Armstrong and Aldrin spent many many hours on Long Island before July 1969 in the only full-scale simulator of the lunar module. There is a plaque on the moon attached to the module that says "Made in Bethpage, New York."
From what I understand Ralph Kramden got on the phone to Aldrin and Armstrong to wish them luck and said "dont fahget..bang..zoom ..right to dah moon!!!!!"
The onboard computers on the command and lunar modules had computing performance that was the equivalent of the earliest home computers of the 1970s, such as the Apple II, TRS-80, and Commodore PET, and was the first computer with integrated circuits. It had 2 kilowords of read-write memory and 24 kilowords of read-only memory (that's 13 KB total in modern usage). The read-only memory was core rope memory, which was created by hand, by literally weaving wires into the grid. Raytheon hired female textile workers in Massachusetts to do this, resulting in this being referred to by programmers as LOL (Little Old Lady) memory. This video is a fascinating discussion of all of this:
There are people who actually believe that shit too. We went to the moon and returned. The offshoot technologies had more to do with our present level of technology than some crashed Roswell UFO. I remember at the time there were a lot of penny pinchers wondering why we were spending so much money on NASA and the lunar landing effort. Once we landed on the moon, you could literally hear the cheers in the streets. Seems like that was an eternity ago considering the present state of affairs.

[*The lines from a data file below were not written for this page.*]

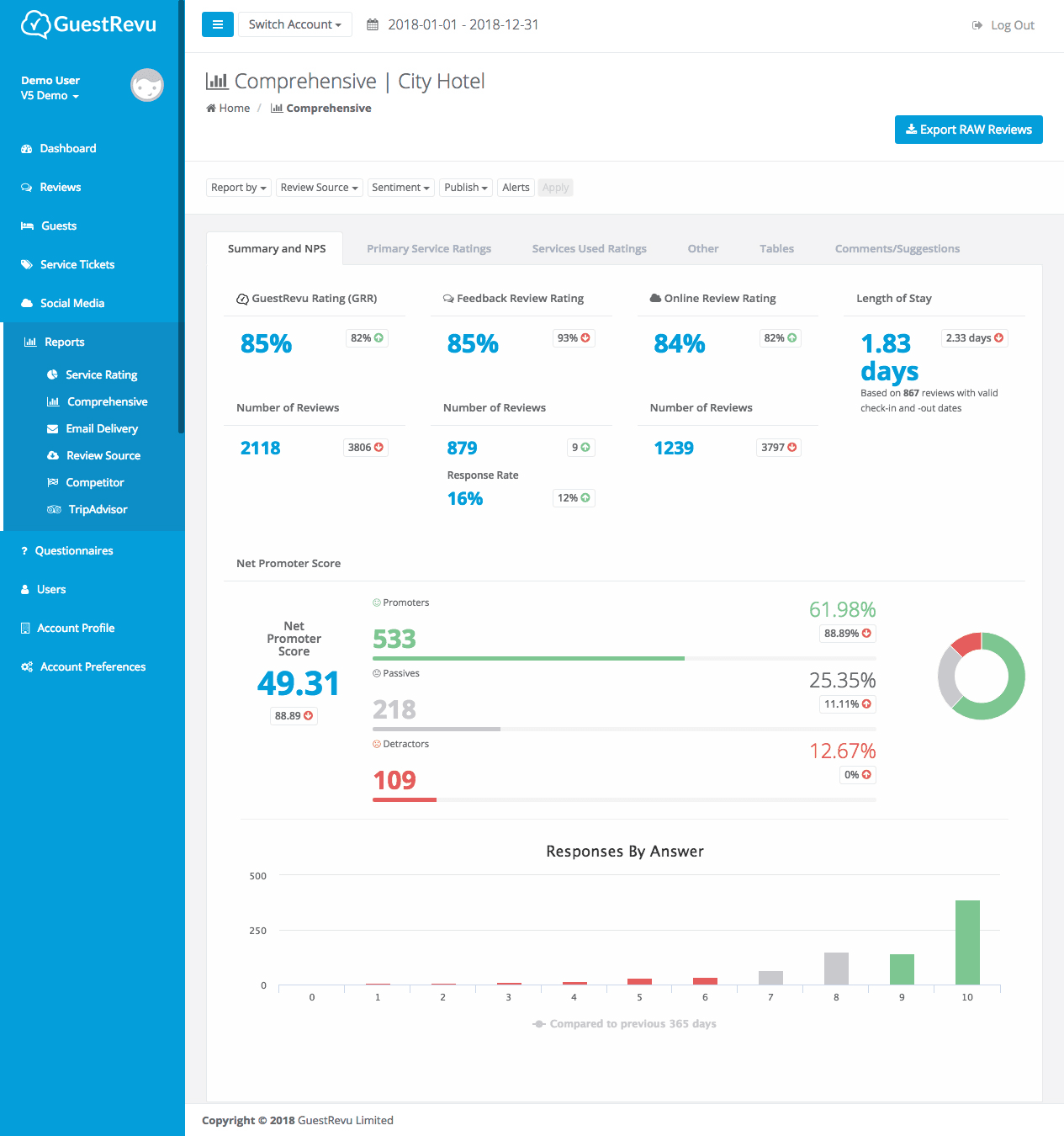Expand the Sentiment filter dropdown

pyautogui.click(x=400, y=188)
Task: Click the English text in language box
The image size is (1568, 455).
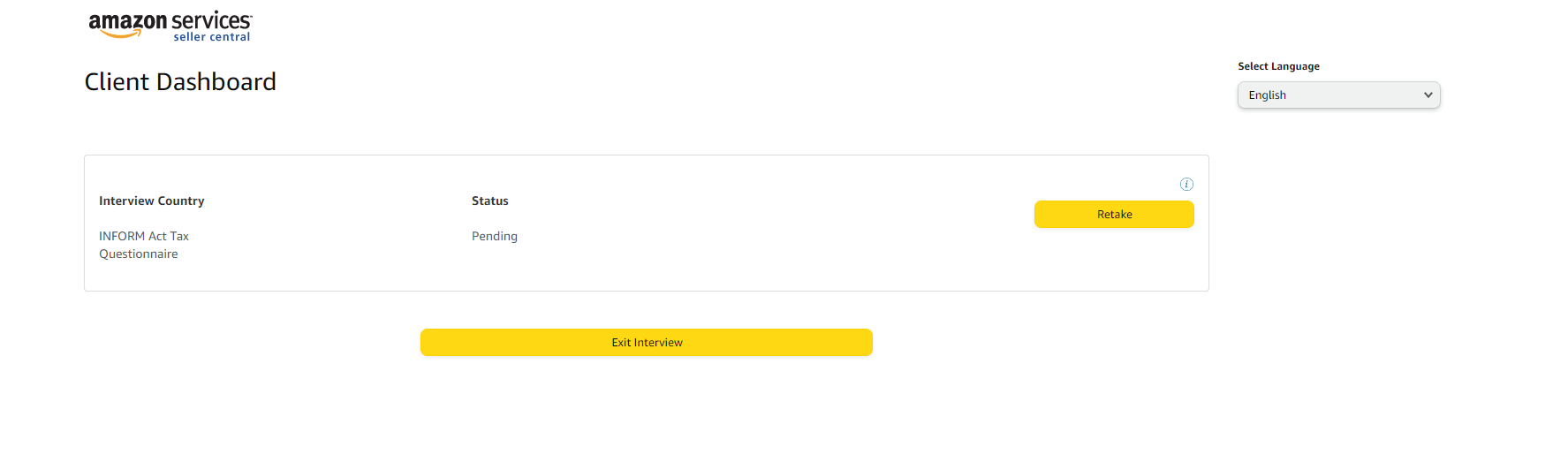Action: (x=1267, y=95)
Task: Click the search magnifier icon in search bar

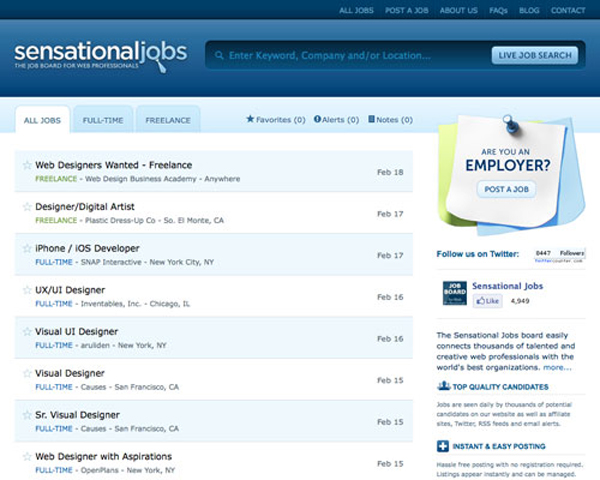Action: [219, 56]
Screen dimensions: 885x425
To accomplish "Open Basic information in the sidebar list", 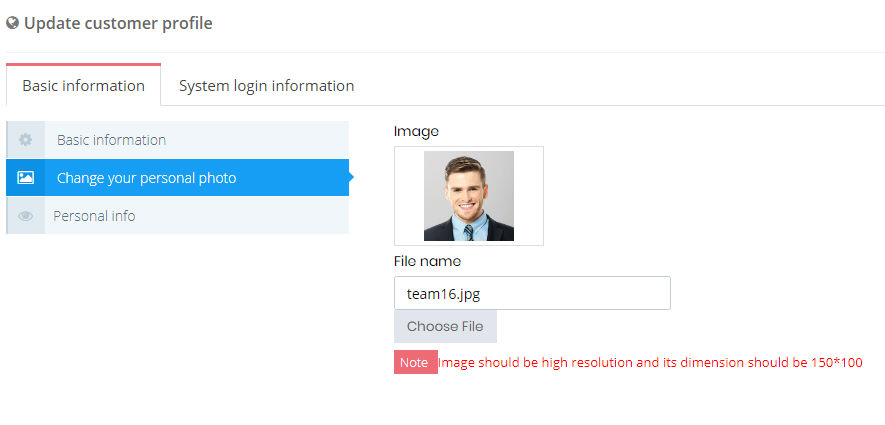I will 177,140.
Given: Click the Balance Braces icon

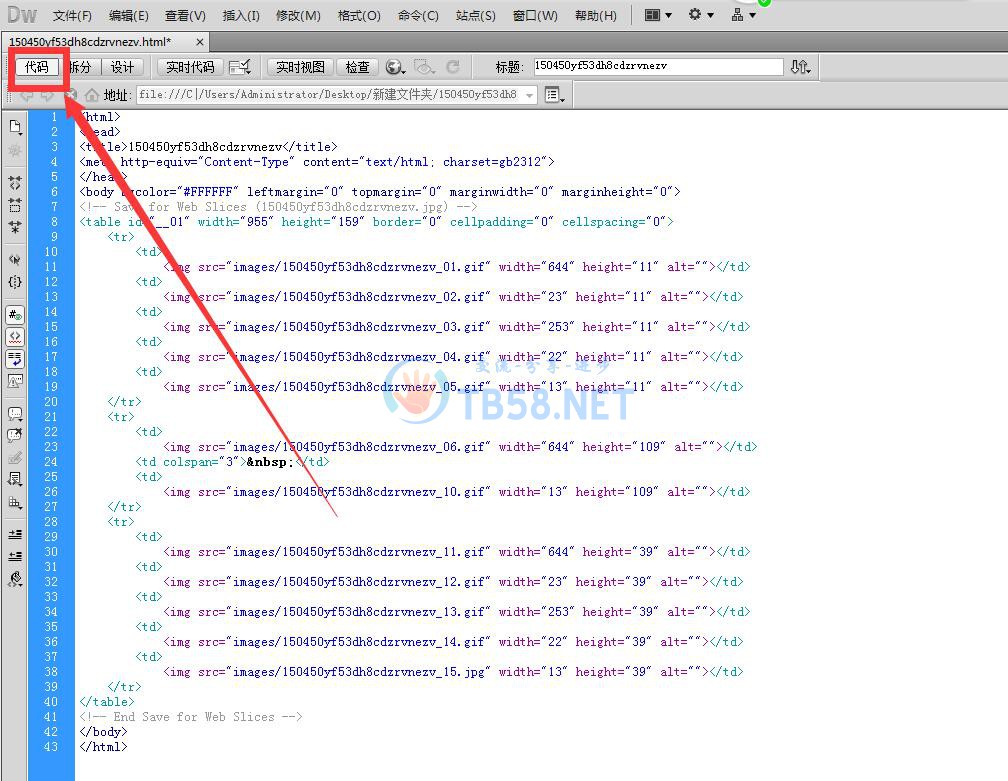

To give an idea of how many people from various sciences were involved in this project, a colleague of my father was hired by Grumman as a lunar geologist. His job, working with a team, was to figure out what the surface of the moon consisted of so they could design the lander. (No, it was not green cheese!)
My late father in law worked for Rocketdyne after the Korean war. He said almost every rocket they tested either blew up on the launch pad or blew up within a couple of hundred feet of launch. The space program was an amazing leap of faith. We really didn't have any idea we could do it. It was an amazing collaborative achievement that we mostly take for granted. I always think of the moon landing and safe return as the greatest achievement of the US in my lifetime. The Challenger disaster reinforces the greatness of that achievement.
All our brilliant scientist put down their slide rules for computers. So many porn sites so little time.